‘There’s life out there, right?’

WASHINGTON (AP) – Speaker Nancy Pelosi said the attack on her husband, Paul, by an intruder in their family home made her consider staying on as the Democratic leader of the House because she “couldn’t give them that satisfaction” intimidate her. of politics.

But Pelosi said Thursday she was ready to step aside and felt “fair” about her decision to make way for a new generation of leaders.

She is staying on as congresswoman in San Francisco but has no plans to endorse a successor or challenge the new leaders.

“I have no intention of being the mother-in-law in the kitchen saying, ‘My son doesn’t like that stuffing,'” Pelosi said in a wide-ranging interview with reporters at the Capitol.

“They will have the vision, they will have their plan.”

As for the future direction of House Democrats, she said: “That’s up to them, I want it to be what they want it to be.”

Pelosi, who is 82, spoke to reporters in the “Board of Education” Room, a historic space once frequented by congressmen after hours after her decision to step down after 20 years as party leader. Her action followed the midterm elections that gave Republicans control of the House.

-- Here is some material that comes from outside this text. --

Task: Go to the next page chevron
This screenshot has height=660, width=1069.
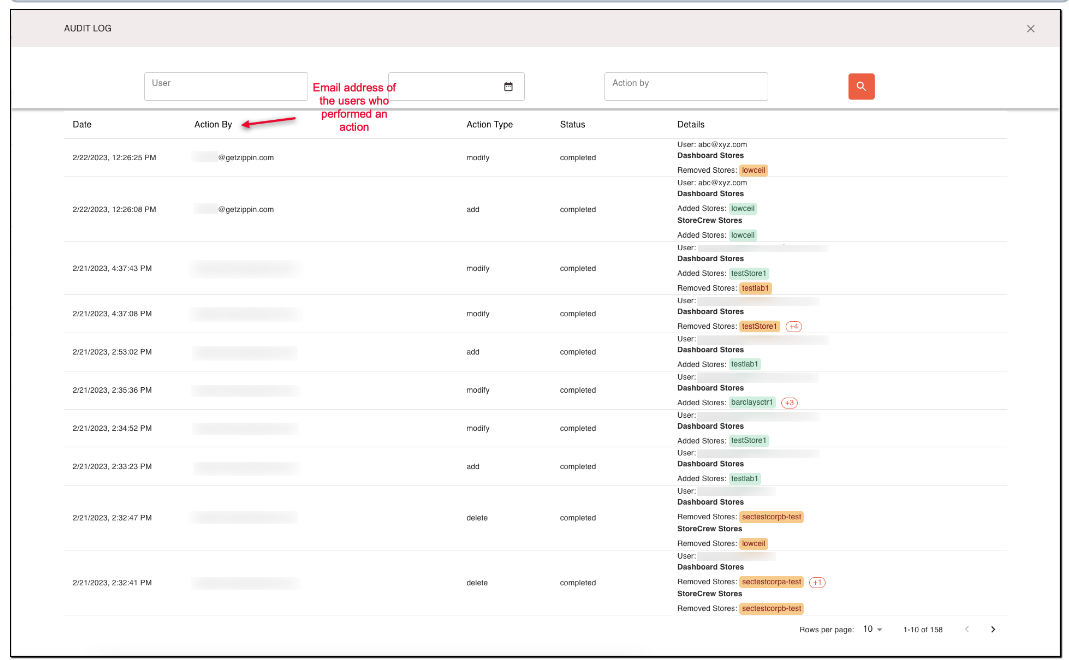Action: tap(993, 629)
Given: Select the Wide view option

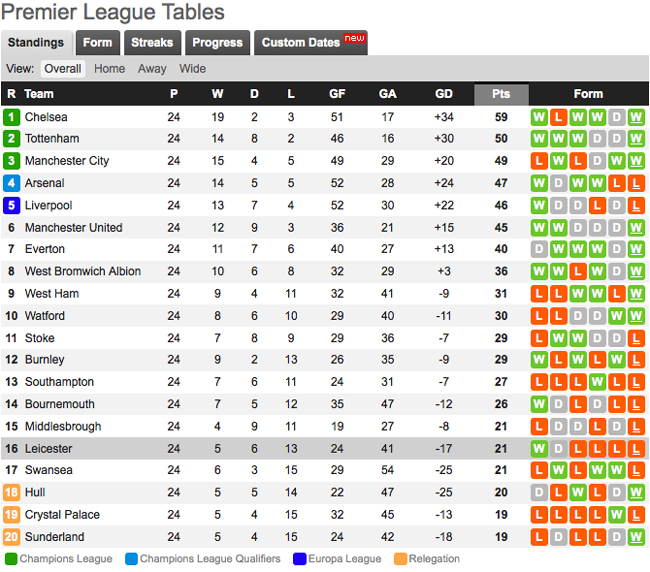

First elected in 1987, when there were only 12 Democratic women in Congress, Pelosi said she chose to wear white to deliver her speech on the House floor Thursday as a nod to the suffragettes – noting a painting of the women with it her 19th Amendment. installed in the gilded meeting room next to one of San Francisco’s Golden Gate bridges.

Digging into a package of cookies – chocolate chip, of course – the speaker wouldn’t say exactly when she made her decision to step aside.

She keeps a firm grip on her most important decisions, and even now that it’s gone, she said how she finally came to her choice was something she could have thought more about. on him. It was known that she took two versions of her speech home with her on Wednesday night for review.

“I, honestly, personally, am ready to leave for a while,” she said. “Because there are things I want to do. I like to dance, I like to sing. There’s life out there, right?”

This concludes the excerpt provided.